▶ Assigned task
In the data below, the answer is the run of lines from the line containing "Penyelundupan 1,3 Ton" through the line containing "editorial (19, 2465)", both included; print it exactly and nothing else.

# # #

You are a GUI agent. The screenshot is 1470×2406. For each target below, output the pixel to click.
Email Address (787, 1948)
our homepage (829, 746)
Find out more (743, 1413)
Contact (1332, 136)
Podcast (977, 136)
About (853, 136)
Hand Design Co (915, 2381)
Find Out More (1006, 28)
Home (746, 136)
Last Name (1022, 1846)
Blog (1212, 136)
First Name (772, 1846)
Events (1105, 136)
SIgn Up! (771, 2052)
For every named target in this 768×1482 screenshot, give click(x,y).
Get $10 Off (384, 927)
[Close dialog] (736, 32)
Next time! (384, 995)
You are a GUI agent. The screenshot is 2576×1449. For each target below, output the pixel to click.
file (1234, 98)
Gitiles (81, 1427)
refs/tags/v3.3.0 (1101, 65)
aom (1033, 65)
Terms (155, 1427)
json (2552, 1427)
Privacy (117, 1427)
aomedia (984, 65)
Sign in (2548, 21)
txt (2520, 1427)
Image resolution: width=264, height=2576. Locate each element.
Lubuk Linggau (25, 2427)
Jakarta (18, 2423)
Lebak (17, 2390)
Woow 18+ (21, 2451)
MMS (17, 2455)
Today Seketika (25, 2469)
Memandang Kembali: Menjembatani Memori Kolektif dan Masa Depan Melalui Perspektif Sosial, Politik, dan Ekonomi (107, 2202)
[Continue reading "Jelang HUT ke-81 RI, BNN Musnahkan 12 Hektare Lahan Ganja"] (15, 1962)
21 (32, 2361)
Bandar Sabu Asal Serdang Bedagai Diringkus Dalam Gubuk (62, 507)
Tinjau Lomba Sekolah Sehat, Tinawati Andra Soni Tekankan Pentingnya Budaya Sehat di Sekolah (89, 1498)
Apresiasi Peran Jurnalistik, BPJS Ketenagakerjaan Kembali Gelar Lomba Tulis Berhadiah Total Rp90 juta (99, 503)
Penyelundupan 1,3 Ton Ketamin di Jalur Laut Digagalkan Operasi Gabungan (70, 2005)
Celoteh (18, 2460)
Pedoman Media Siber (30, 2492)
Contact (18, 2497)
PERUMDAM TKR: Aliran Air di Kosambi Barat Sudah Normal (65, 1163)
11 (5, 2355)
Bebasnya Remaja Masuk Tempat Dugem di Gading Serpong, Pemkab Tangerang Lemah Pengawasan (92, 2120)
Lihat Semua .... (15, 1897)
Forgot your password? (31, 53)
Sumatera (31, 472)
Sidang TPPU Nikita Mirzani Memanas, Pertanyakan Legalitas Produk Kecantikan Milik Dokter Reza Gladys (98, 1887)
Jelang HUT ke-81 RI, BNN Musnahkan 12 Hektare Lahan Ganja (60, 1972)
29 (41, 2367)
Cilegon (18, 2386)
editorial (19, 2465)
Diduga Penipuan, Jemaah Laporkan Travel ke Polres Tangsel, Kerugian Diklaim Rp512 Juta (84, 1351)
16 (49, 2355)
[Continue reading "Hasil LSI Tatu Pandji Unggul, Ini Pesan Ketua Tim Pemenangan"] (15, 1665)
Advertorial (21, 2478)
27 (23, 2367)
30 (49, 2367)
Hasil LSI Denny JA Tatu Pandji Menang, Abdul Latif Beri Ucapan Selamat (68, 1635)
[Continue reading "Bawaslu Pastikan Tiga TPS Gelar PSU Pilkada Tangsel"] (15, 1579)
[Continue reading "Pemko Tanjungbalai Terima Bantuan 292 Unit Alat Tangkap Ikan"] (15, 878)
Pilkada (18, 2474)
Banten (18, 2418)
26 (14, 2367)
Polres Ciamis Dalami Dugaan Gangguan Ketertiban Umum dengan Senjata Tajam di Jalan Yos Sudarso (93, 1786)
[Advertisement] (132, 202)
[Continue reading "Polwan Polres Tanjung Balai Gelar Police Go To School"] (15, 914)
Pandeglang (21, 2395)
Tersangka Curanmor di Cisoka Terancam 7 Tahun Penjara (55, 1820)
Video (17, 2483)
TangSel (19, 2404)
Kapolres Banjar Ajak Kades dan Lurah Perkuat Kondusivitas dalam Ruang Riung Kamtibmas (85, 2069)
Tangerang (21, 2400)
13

# # #

▶ Exercise output
Penyelundupan 1,3 Ton Ketamin di Jalur Laut Digagalkan Operasi Gabungan (70, 2005)
Celoteh (18, 2460)
Pedoman Media Siber (30, 2492)
Contact (18, 2497)
PERUMDAM TKR: Aliran Air di Kosambi Barat Sudah Normal (65, 1163)
11 (5, 2355)
Bebasnya Remaja Masuk Tempat Dugem di Gading Serpong, Pemkab Tangerang Lemah Pengawasan (92, 2120)
Lihat Semua .... (15, 1897)
Forgot your password? (31, 53)
Sumatera (31, 472)
Sidang TPPU Nikita Mirzani Memanas, Pertanyakan Legalitas Produk Kecantikan Milik Dokter Reza Gladys (98, 1887)
Jelang HUT ke-81 RI, BNN Musnahkan 12 Hektare Lahan Ganja (60, 1972)
29 (41, 2367)
Cilegon (18, 2386)
editorial (19, 2465)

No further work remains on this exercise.